Peking beëindigt tournee mummies
Wat is er mis met twee mummies die op tournee zijn door de VS? Die vraag plaagt het archeologiemuseum van de Penn-universiteit in Philidelphia. Daar zou afgelopen weekeinde de tentoonstelling Geheimen van de Zijderoute beginnen met als pronkstukken de bijna vierduizend jaar oude mummies.
De Chinese autoriteiten hebben op het laatste moment echter een verbod uitgevaardigd: de mummies plus een honderdtal archeologische vondsten mogen niet worden getoond. Pekings lange arm kan tot in Philidelphia reiken omdat de gebalsemde lijken bezit zijn van de Chinese staat. Ze waren vorig jaar uitgeleend voor een Amerikaanse museumtournee.
Dat maakt het conflict curieus. Want de mummies zijn al maanden te zien geweest in musea in Californië en Texas, zonder dat Peking er moeite mee had. Het Pennmuseum hult zich in stilzwijgen, evenals Victor Mair, de professor die de reis van de mummies regelde.
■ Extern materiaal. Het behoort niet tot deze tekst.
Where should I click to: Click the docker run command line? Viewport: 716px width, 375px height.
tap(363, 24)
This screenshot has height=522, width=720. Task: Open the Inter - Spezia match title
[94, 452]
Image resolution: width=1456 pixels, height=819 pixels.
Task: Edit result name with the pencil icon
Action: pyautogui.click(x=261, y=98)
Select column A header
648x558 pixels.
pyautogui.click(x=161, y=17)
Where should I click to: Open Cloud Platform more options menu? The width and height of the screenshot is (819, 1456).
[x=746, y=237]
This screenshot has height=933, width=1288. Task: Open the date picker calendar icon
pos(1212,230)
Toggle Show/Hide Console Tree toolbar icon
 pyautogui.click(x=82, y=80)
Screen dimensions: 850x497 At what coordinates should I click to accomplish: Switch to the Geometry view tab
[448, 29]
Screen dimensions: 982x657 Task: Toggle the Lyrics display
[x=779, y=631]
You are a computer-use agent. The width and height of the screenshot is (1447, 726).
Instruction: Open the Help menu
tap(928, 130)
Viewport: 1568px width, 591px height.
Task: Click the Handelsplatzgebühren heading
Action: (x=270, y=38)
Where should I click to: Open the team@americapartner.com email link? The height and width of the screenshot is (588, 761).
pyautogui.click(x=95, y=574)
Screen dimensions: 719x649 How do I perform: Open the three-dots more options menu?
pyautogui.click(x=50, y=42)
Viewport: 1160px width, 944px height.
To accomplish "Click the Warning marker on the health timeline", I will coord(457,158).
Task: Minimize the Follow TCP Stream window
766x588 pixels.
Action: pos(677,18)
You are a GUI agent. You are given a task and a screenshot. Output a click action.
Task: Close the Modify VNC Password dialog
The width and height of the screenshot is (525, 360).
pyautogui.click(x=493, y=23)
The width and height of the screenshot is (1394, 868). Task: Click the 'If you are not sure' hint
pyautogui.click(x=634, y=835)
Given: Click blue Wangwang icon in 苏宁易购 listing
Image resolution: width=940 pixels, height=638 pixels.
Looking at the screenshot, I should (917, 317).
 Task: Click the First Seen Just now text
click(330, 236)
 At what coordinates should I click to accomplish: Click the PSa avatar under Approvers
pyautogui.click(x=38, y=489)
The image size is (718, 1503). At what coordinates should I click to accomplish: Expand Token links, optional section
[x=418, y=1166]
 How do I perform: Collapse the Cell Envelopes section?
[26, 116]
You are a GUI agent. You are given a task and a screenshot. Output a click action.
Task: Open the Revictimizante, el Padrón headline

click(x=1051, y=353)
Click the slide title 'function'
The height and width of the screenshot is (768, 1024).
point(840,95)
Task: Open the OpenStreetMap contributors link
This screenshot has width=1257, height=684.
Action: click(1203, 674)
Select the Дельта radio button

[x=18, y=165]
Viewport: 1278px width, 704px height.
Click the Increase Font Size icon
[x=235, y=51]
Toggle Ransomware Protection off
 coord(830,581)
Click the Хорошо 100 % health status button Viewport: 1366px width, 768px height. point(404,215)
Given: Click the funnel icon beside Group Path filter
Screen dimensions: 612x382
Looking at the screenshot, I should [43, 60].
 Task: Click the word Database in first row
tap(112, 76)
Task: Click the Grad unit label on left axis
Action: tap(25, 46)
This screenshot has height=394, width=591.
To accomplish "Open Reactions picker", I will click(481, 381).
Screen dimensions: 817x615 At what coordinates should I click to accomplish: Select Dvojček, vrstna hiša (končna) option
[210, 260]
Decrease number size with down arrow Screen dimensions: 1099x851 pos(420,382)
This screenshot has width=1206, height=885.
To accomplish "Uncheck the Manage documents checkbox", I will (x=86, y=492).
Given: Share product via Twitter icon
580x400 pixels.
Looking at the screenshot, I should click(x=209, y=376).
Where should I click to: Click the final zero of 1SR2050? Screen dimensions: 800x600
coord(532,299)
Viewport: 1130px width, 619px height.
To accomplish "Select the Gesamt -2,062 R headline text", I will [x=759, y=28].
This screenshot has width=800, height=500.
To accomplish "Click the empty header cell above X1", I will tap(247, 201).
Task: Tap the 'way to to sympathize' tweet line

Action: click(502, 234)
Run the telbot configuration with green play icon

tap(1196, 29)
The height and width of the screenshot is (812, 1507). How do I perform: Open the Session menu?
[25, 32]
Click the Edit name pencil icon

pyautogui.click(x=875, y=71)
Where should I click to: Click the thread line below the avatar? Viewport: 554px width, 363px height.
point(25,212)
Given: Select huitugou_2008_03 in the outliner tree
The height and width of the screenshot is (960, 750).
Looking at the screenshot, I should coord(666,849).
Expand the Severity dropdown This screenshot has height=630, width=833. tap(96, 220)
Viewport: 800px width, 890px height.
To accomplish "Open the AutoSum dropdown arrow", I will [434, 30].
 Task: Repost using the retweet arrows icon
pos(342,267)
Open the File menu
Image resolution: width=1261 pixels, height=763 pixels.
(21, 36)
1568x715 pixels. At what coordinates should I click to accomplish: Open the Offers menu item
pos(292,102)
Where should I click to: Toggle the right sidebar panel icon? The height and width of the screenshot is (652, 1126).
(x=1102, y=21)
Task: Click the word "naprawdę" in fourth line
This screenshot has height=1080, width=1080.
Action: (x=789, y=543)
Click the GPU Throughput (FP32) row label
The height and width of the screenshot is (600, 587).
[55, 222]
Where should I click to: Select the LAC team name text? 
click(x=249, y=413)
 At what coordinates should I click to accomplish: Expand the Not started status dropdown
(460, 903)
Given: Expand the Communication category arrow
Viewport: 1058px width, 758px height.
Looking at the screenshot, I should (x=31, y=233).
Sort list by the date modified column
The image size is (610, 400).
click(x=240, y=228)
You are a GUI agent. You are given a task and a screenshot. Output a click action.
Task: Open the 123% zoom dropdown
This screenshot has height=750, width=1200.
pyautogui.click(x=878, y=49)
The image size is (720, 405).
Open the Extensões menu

Mair doet al twintig jaar in samenwerking met Chinese collega's opgravingen in het verre westen van China.
De mummies komen uit Xinjiang, de moslimprovincie waar onder de grootste bevolkingsgroep, de Turkstalige Oeigoeren, een afscheidingsbeweging leeft. Xinjiang ('Nieuwe grens', in het Chinees) stond vroeger bekend als Oost-Turkestan, een gebied met een zekere onafhankelijkheid. Het grenst aan Kazachstan, Kirgizië, Tadzjikistan, Afghanistan en Pakistan.
Pekings hoge gevoeligheid zou de zaak kunnen verklaren. De best bewaarde mummie heeft namelijk geen Chinese, maar Turks-Europese trekken. In het officiële Chinese verhaal, dat ook in de regionale staatsmusea in Xinjiang strak wordt uitgedragen, is bijna geen plaats voor de allochtone voorgeschiedenis van de regio. De Oeigoeren zijn een Chinese minderheid, te veel aandacht voor andere wortels brengt mensen op de verkeerde ideeën, vindt Peking.
Maar waarom konden de mummies eerst wel in de Verenigde Staten worden getoond? Waarschijnlijk is degene die daar toestemming voor gaf in Peking stevig op de vingers getikt.